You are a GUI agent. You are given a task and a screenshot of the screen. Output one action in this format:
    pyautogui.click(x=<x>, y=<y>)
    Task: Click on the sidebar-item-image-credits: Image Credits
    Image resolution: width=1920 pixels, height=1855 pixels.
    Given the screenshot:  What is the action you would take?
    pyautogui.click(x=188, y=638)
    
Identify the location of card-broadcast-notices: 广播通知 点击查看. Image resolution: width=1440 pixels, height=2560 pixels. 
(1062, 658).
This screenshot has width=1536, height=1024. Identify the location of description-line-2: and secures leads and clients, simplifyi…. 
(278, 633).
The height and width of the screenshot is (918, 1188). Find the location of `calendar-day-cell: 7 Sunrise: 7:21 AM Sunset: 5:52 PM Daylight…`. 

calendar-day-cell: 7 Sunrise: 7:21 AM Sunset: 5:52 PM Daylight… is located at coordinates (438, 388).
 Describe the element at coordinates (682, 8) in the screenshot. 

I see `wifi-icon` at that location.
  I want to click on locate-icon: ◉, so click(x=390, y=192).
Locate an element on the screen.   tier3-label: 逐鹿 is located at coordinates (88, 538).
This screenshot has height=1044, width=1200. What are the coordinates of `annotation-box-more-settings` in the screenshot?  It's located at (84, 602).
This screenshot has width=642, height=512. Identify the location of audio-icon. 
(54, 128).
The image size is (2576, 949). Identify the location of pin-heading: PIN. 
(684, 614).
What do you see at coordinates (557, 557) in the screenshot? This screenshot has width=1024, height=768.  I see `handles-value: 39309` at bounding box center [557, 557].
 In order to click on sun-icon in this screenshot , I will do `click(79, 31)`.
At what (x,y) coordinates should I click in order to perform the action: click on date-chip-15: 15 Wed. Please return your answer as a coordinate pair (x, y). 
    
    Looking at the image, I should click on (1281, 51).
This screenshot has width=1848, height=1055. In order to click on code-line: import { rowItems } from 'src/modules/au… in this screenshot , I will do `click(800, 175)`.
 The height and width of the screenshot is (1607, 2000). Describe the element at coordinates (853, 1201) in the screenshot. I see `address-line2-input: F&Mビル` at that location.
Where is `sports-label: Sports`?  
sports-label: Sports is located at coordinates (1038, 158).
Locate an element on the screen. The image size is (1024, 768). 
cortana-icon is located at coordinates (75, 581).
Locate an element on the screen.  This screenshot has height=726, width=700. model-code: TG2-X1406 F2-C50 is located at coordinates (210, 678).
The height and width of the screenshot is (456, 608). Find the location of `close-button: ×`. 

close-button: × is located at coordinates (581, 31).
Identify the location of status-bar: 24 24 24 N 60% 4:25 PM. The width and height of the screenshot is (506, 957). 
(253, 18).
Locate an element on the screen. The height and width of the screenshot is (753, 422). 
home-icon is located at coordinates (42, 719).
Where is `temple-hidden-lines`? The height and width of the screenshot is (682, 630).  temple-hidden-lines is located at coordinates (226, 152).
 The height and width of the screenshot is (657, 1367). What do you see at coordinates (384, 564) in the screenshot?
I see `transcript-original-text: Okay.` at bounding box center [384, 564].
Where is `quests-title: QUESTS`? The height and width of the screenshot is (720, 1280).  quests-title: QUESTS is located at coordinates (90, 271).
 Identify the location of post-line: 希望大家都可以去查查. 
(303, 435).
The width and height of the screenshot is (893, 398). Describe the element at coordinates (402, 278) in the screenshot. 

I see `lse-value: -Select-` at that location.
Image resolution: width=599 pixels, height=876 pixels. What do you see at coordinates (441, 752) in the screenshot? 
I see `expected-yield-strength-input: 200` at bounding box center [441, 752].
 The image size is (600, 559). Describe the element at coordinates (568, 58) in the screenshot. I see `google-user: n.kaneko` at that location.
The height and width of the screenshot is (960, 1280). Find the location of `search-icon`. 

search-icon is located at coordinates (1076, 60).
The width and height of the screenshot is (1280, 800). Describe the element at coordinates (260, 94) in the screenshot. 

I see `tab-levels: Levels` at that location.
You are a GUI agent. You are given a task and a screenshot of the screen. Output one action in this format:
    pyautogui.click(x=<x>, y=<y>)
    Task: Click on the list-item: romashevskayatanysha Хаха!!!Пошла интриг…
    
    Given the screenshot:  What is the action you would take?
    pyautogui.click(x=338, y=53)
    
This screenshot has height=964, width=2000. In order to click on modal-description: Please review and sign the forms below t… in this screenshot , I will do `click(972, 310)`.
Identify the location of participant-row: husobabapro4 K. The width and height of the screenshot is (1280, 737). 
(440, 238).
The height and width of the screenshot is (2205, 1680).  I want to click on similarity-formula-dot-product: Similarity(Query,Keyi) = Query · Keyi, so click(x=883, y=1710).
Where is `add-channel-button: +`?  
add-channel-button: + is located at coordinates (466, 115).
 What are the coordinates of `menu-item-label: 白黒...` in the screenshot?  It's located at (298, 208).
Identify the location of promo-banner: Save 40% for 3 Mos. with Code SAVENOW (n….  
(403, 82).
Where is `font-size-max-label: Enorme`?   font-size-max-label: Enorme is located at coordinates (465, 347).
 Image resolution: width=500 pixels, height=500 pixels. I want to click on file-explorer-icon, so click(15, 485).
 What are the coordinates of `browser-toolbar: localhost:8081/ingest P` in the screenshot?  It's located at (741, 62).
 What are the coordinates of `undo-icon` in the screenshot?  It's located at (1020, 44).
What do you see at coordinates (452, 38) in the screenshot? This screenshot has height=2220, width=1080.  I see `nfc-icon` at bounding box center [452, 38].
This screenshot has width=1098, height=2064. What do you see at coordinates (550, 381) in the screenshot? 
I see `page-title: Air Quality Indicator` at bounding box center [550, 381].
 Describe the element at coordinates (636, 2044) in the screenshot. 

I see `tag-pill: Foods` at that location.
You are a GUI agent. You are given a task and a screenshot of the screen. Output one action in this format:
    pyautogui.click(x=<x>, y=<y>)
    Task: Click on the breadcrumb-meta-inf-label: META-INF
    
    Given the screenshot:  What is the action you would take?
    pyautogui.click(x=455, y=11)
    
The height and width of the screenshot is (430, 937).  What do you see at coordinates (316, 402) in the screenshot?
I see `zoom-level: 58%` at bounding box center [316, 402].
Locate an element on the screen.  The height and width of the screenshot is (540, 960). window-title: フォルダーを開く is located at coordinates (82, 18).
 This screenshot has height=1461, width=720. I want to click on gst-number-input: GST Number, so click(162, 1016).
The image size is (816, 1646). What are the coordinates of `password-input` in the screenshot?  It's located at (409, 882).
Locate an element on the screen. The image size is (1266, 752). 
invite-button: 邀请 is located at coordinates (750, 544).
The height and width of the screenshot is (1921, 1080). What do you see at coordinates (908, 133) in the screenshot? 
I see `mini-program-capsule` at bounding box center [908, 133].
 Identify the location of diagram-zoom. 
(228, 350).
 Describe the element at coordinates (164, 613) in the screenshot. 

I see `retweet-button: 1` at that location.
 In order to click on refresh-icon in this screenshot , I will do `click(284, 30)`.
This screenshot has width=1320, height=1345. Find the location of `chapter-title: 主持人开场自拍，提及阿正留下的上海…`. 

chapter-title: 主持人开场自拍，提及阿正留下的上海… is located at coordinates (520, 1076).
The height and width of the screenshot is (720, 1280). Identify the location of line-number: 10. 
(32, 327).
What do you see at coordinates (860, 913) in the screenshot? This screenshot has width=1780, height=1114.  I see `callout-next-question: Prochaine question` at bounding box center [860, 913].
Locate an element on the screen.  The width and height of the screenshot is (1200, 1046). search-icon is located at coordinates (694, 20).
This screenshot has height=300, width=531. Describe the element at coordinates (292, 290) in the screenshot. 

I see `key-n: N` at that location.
━━━━━━
— Task requirements —
Lay out all of the entries above as a numbered list, one line per item, and drop any blank lines.

— Completed exercise —
1. You are a GUI agent. You are given a task and a screenshot of the screen. Output one action in this format:
2.     pyautogui.click(x=<x>, y=<y>)
3.     Task: Click on the sidebar-item-image-credits: Image Credits
4.     Image resolution: width=1920 pixels, height=1855 pixels.
5.     Given the screenshot:  What is the action you would take?
6.     pyautogui.click(x=188, y=638)
7. Identify the location of card-broadcast-notices: 广播通知 点击查看. Image resolution: width=1440 pixels, height=2560 pixels. 
8. (1062, 658).
9. This screenshot has width=1536, height=1024. Identify the location of description-line-2: and secures leads and clients, simplifyi…. 
10. (278, 633).
11. The height and width of the screenshot is (918, 1188). Find the location of `calendar-day-cell: 7 Sunrise: 7:21 AM Sunset: 5:52 PM Daylight…`. 
12. calendar-day-cell: 7 Sunrise: 7:21 AM Sunset: 5:52 PM Daylight… is located at coordinates (438, 388).
13.  Describe the element at coordinates (682, 8) in the screenshot. 
14. I see `wifi-icon` at that location.
15.   I want to click on locate-icon: ◉, so click(x=390, y=192).
16. Locate an element on the screen.   tier3-label: 逐鹿 is located at coordinates (88, 538).
17. This screenshot has height=1044, width=1200. What are the coordinates of `annotation-box-more-settings` in the screenshot?  It's located at (84, 602).
18. This screenshot has width=642, height=512. Identify the location of audio-icon. 
19. (54, 128).
20. The image size is (2576, 949). Identify the location of pin-heading: PIN. 
21. (684, 614).
22. What do you see at coordinates (557, 557) in the screenshot? This screenshot has width=1024, height=768.  I see `handles-value: 39309` at bounding box center [557, 557].
23.  In order to click on sun-icon in this screenshot , I will do `click(79, 31)`.
24. At what (x,y) coordinates should I click in order to perform the action: click on date-chip-15: 15 Wed. Please return your answer as a coordinate pair (x, y). 
25.     Looking at the image, I should click on (1281, 51).
26. This screenshot has width=1848, height=1055. In order to click on code-line: import { rowItems } from 'src/modules/au… in this screenshot , I will do `click(800, 175)`.
27.  The height and width of the screenshot is (1607, 2000). Describe the element at coordinates (853, 1201) in the screenshot. I see `address-line2-input: F&Mビル` at that location.
28. Where is `sports-label: Sports`?  
29. sports-label: Sports is located at coordinates (1038, 158).
30. Locate an element on the screen. The image size is (1024, 768). 
31. cortana-icon is located at coordinates (75, 581).
32. Locate an element on the screen.  This screenshot has height=726, width=700. model-code: TG2-X1406 F2-C50 is located at coordinates (210, 678).
33. The height and width of the screenshot is (456, 608). Find the location of `close-button: ×`. 
34. close-button: × is located at coordinates (581, 31).
35. Identify the location of status-bar: 24 24 24 N 60% 4:25 PM. The width and height of the screenshot is (506, 957). 
36. (253, 18).
37. Locate an element on the screen. The height and width of the screenshot is (753, 422). 
38. home-icon is located at coordinates (42, 719).
39. Where is `temple-hidden-lines`? The height and width of the screenshot is (682, 630).  temple-hidden-lines is located at coordinates (226, 152).
40.  The height and width of the screenshot is (657, 1367). What do you see at coordinates (384, 564) in the screenshot?
41. I see `transcript-original-text: Okay.` at bounding box center [384, 564].
42. Where is `quests-title: QUESTS`? The height and width of the screenshot is (720, 1280).  quests-title: QUESTS is located at coordinates (90, 271).
43.  Identify the location of post-line: 希望大家都可以去查查. 
44. (303, 435).
45. The width and height of the screenshot is (893, 398). Describe the element at coordinates (402, 278) in the screenshot. 
46. I see `lse-value: -Select-` at that location.
47. Image resolution: width=599 pixels, height=876 pixels. What do you see at coordinates (441, 752) in the screenshot? 
48. I see `expected-yield-strength-input: 200` at bounding box center [441, 752].
49.  The image size is (600, 559). Describe the element at coordinates (568, 58) in the screenshot. I see `google-user: n.kaneko` at that location.
50. The height and width of the screenshot is (960, 1280). Find the location of `search-icon`. 
51. search-icon is located at coordinates (1076, 60).
52. The width and height of the screenshot is (1280, 800). Describe the element at coordinates (260, 94) in the screenshot. 
53. I see `tab-levels: Levels` at that location.
54. You are a GUI agent. You are given a task and a screenshot of the screen. Output one action in this format:
55.     pyautogui.click(x=<x>, y=<y>)
56.     Task: Click on the list-item: romashevskayatanysha Хаха!!!Пошла интриг…
57.     Given the screenshot:  What is the action you would take?
58.     pyautogui.click(x=338, y=53)
59. This screenshot has height=964, width=2000. In order to click on modal-description: Please review and sign the forms below t… in this screenshot , I will do `click(972, 310)`.
60. Identify the location of participant-row: husobabapro4 K. The width and height of the screenshot is (1280, 737). 
61. (440, 238).
62. The height and width of the screenshot is (2205, 1680).  I want to click on similarity-formula-dot-product: Similarity(Query,Keyi) = Query · Keyi, so click(x=883, y=1710).
63. Where is `add-channel-button: +`?  
64. add-channel-button: + is located at coordinates (466, 115).
65.  What are the coordinates of `menu-item-label: 白黒...` in the screenshot?  It's located at (298, 208).
66. Identify the location of promo-banner: Save 40% for 3 Mos. with Code SAVENOW (n….  
67. (403, 82).
68. Where is `font-size-max-label: Enorme`?   font-size-max-label: Enorme is located at coordinates (465, 347).
69.  Image resolution: width=500 pixels, height=500 pixels. I want to click on file-explorer-icon, so click(15, 485).
70.  What are the coordinates of `browser-toolbar: localhost:8081/ingest P` in the screenshot?  It's located at (741, 62).
71.  What are the coordinates of `undo-icon` in the screenshot?  It's located at (1020, 44).
72. What do you see at coordinates (452, 38) in the screenshot? This screenshot has height=2220, width=1080.  I see `nfc-icon` at bounding box center [452, 38].
73. This screenshot has width=1098, height=2064. What do you see at coordinates (550, 381) in the screenshot? 
74. I see `page-title: Air Quality Indicator` at bounding box center [550, 381].
75.  Describe the element at coordinates (636, 2044) in the screenshot. 
76. I see `tag-pill: Foods` at that location.
77. You are a GUI agent. You are given a task and a screenshot of the screen. Output one action in this format:
78.     pyautogui.click(x=<x>, y=<y>)
79.     Task: Click on the breadcrumb-meta-inf-label: META-INF
80.     Given the screenshot:  What is the action you would take?
81.     pyautogui.click(x=455, y=11)
82. The height and width of the screenshot is (430, 937).  What do you see at coordinates (316, 402) in the screenshot?
83. I see `zoom-level: 58%` at bounding box center [316, 402].
84. Locate an element on the screen.  The height and width of the screenshot is (540, 960). window-title: フォルダーを開く is located at coordinates (82, 18).
85.  This screenshot has height=1461, width=720. I want to click on gst-number-input: GST Number, so click(162, 1016).
86. The image size is (816, 1646). What are the coordinates of `password-input` in the screenshot?  It's located at (409, 882).
87. Locate an element on the screen. The image size is (1266, 752). 
88. invite-button: 邀请 is located at coordinates (750, 544).
89. The height and width of the screenshot is (1921, 1080). What do you see at coordinates (908, 133) in the screenshot? 
90. I see `mini-program-capsule` at bounding box center [908, 133].
91.  Identify the location of diagram-zoom. 
92. (228, 350).
93.  Describe the element at coordinates (164, 613) in the screenshot. 
94. I see `retweet-button: 1` at that location.
95.  In order to click on refresh-icon in this screenshot , I will do `click(284, 30)`.
96. This screenshot has width=1320, height=1345. Find the location of `chapter-title: 主持人开场自拍，提及阿正留下的上海…`. 
97. chapter-title: 主持人开场自拍，提及阿正留下的上海… is located at coordinates (520, 1076).
98. The height and width of the screenshot is (720, 1280). Identify the location of line-number: 10. 
99. (32, 327).
100. What do you see at coordinates (860, 913) in the screenshot? This screenshot has width=1780, height=1114.  I see `callout-next-question: Prochaine question` at bounding box center [860, 913].
101. Locate an element on the screen.  The width and height of the screenshot is (1200, 1046). search-icon is located at coordinates (694, 20).
102. This screenshot has height=300, width=531. Describe the element at coordinates (292, 290) in the screenshot. 
103. I see `key-n: N` at that location.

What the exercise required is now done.